=== Records supplied ===

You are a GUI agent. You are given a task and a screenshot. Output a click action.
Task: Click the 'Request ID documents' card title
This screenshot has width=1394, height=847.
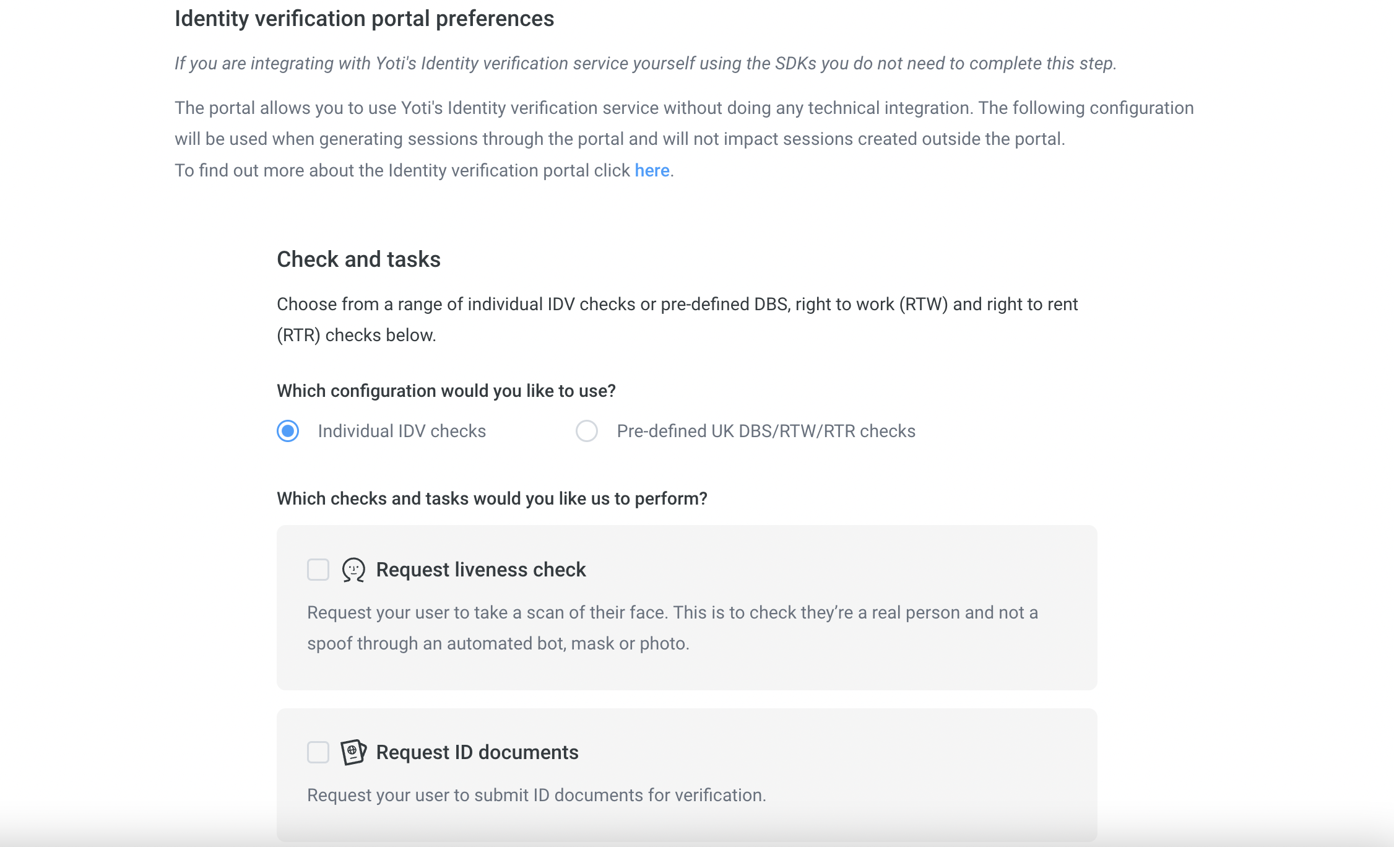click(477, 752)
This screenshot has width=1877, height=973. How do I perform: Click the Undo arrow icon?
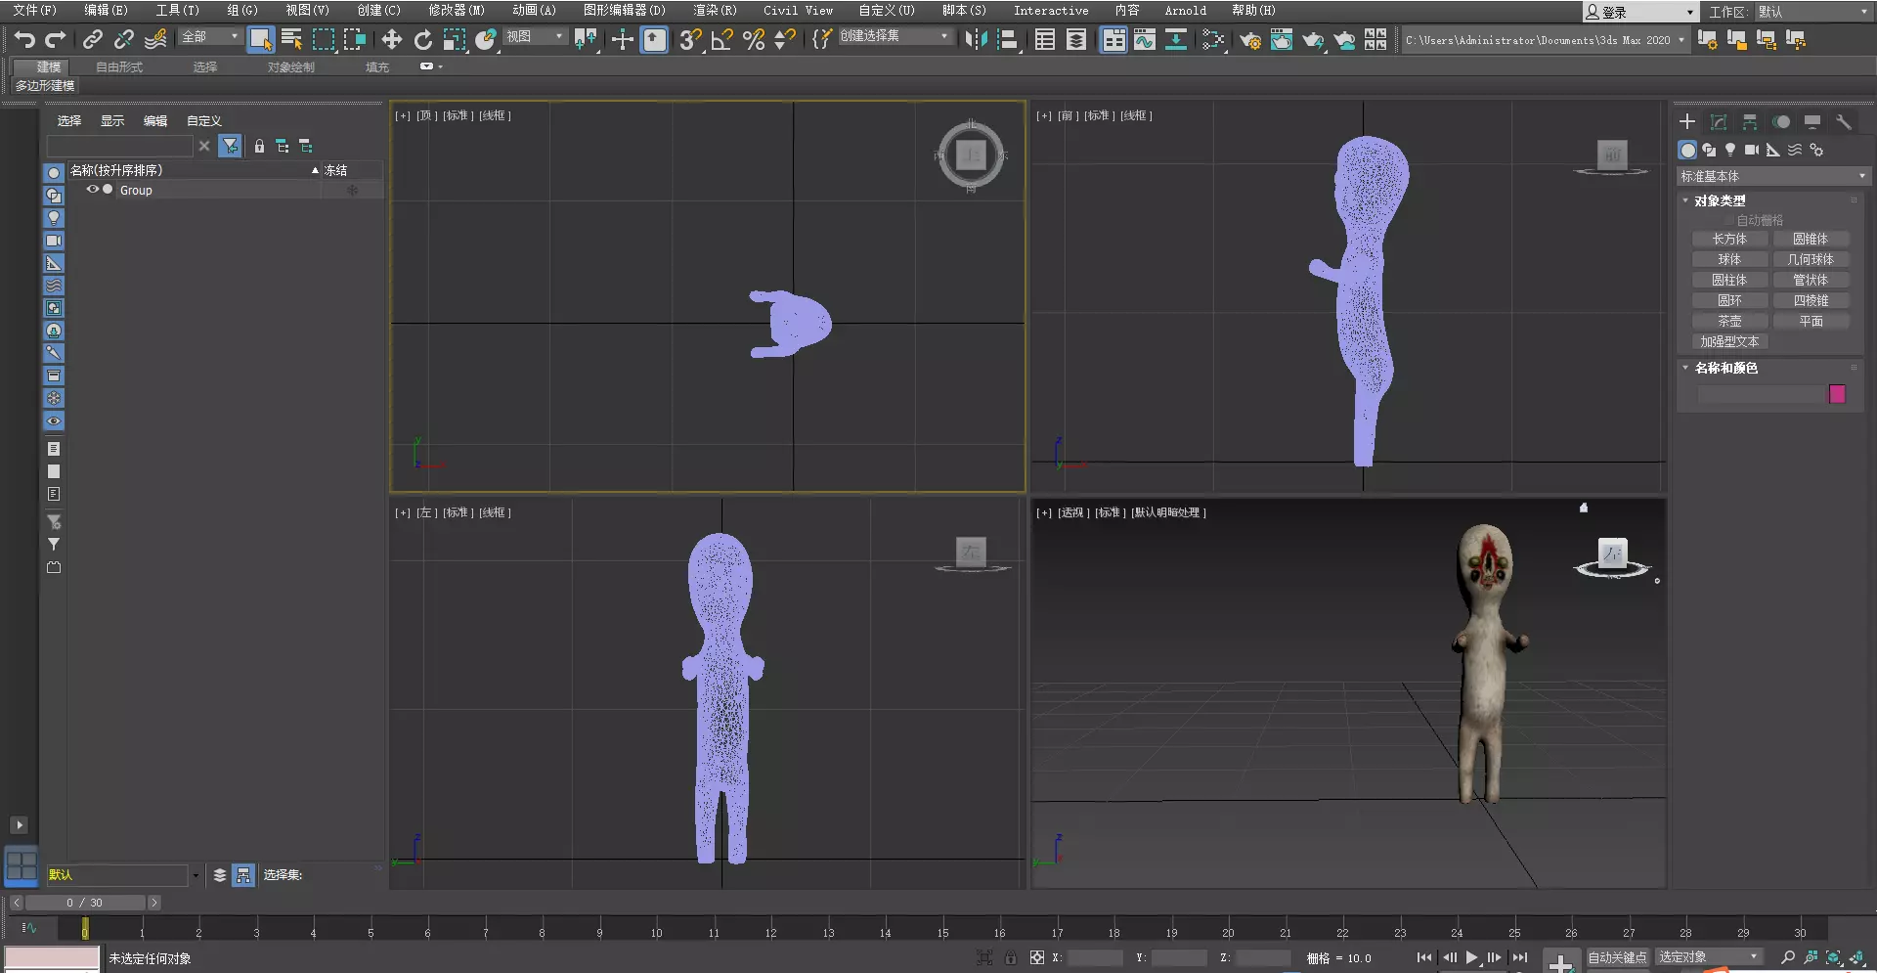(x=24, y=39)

===

## What needs to be done
Word-for-word output of every record is needed, with images omitted.

## The answer
You are a GUI agent. You are given a task and a screenshot. Output a click action.
Task: Click the 'Request ID documents' card title
This screenshot has width=1394, height=847.
click(477, 752)
This screenshot has width=1877, height=973. How do I perform: Click the Undo arrow icon?
(x=24, y=39)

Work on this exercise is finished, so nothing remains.